RC: W12 D3 — Setting up a connexion between a broker and a producer

May 1, 2024

Today I actually got started on my Kafka project. At a high-level, there are three major components:

Communication between these three components is therefore paramount and I decided to begin with implementing this. Brokers, producers and consumers are usually run on distinct machines. Since I have only my laptop, I modeled them as distinct threads and I used sockets to have them communicate with one another.

Brokers need to be continually listening for any messages that a producer could send them and deal with them when needed. This can be achieved with this implementation:

import pickle
import socket


class Broker:
    Host = str
    Port = str

    def __init__(self, host: Host, port: Port):
        self.host = host
        self.port = port

    def start(self):
        """
        Starts the broker and makes it listen for messages indefinitely.
        """

        with socket.socket(socket.AF_INET, socket.SOCK_STREAM) as s:
            s.bind((self.host, self.port))

            # Listen for incoming connections
            s.listen()
            print(f"Broker listening on {self.host}:{self.port}")

            # Wait for incoming connections and process them
            while True:
                conn, addr = s.accept()
                with conn:
                    # Read data
                    print(f"Connected by {addr}")
                    data = conn.recv(1024)
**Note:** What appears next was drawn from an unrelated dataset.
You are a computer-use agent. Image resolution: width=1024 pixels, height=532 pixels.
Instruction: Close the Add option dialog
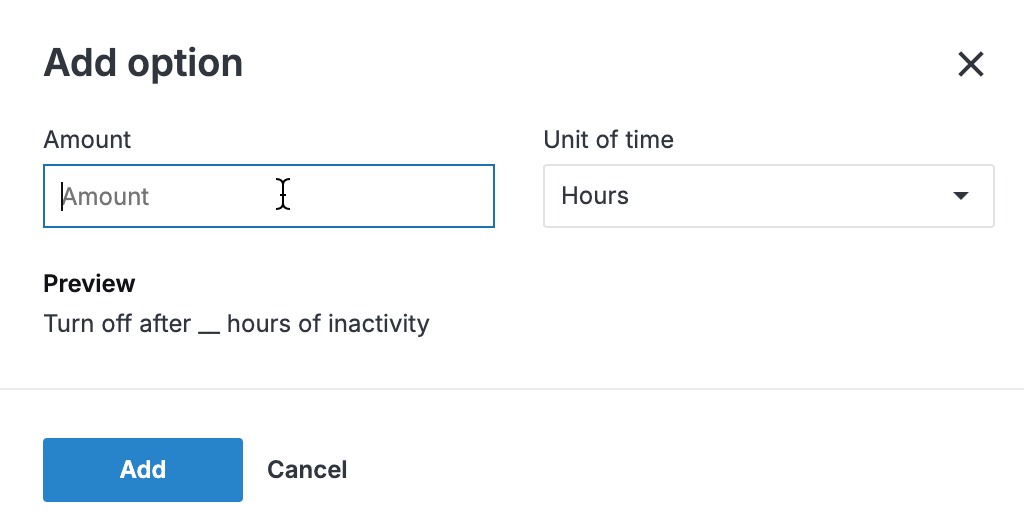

                    # Process data
                    message = pickle.loads(data)
                    print(f"Received message on {self.host}:{self.port}: {message}")

Here, each broker is identified by its host and port number. At launch (when running the start method), the broker server creates a TCP socket and binds it to its host and port. It then waits for incoming connections from a client (a producer in this case) and processes it by printing it to the terminal (when the time comes, I will update the processing to actually store the data on disk).

Kafka brokers usually run on ports 9092 and more (as mentioned in their documentation). I thus added the following script to launch two brokers on 9092 and 9093:

import threading

from src.broker import Broker

# Setup broker addresses (same as used in your producer)
broker1 = Broker('127.0.0.1', 9092)
broker2 = Broker('127.0.0.1', 9093)
brokers = [broker1, broker2]

# Start each broker on a separate thread
threads = []
for broker in brokers:
    t = threading.Thread(target=broker.start, args=())
    t.start()
    threads.append(t)

for t in threads:
    t.join()

At this stage, I had two broker servers running and waiting for data from clients. The next step consisted of implementing the client (the producer) to send data to the brokers. Simplified to the extreme, in order to send data to brokers, the producer needs to:

Here is how I implemented this:

import pickle
import random
import socket


class KafkaProducer:
    def __init__(self, brokers_addresses):
        self.brokers_addresses = brokers_addresses  # [(host_i, port_i), ...] 

    def _send_to_broker(self, broker_address, message):
        with socket.socket(socket.AF_INET, socket.SOCK_STREAM) as sock:
            sock.connect(broker_address)
            sock.sendall(pickle.dumps(message))
            print(f"Sent to {broker_address}: {message}")

    def send(self, data):
        broker_address = random.choice(self.brokers_addresses)
        self._send_to_broker(broker_address, data)

To actually run a producer, I executed the following script in a new terminal window:

import time

from src.producer import KafkaProducer

brokers_addresses = [('127.0.0.1', 9092), ('127.0.0.1', 9093)]  # (host, port)
producer = KafkaProducer(brokers_addresses)

count = 0
while True:
    count += 1
    data = f'This is a test message: {count}.'
    producer.send(data)
    time.sleep(1)

This script creates a producer that sends a new message every second. In this terminal, I got the following logs stating the messages sent:

Sent to 127.0.0.1:9093: This is a test message: 1.
Sent to 127.0.0.1:9093: This is a test message: 2.
Sent to 127.0.0.1:9092: This is a test message: 3.
Sent to 127.0.0.1:9093: This is a test message: 4.

Let’s note that some messages get sent to the first broker on port 9092 and others on the second broker on port 9093.

And on the server (broker) side, here are the logs I get:

Broker listening on 127.0.0.1:9092
Broker listening on 127.0.0.1:9093
Connected by ('127.0.0.1', 63169)
Received message on 127.0.0.1:9093: This is a test message: 1.
Connected by ('127.0.0.1', 63170)
Received message on 127.0.0.1:9093: This is a test message: 2.
Connected by ('127.0.0.1', 63171)
Received message on 127.0.0.1:9092: This is a test message: 3.
Connected by ('127.0.0.1', 63172)
Received message on 127.0.0.1:9093: This is a test message: 4.

Messages are indeed received by the brokers! That’s a good start. Tomorrow, I will build upon this to improve the behavior of my producers.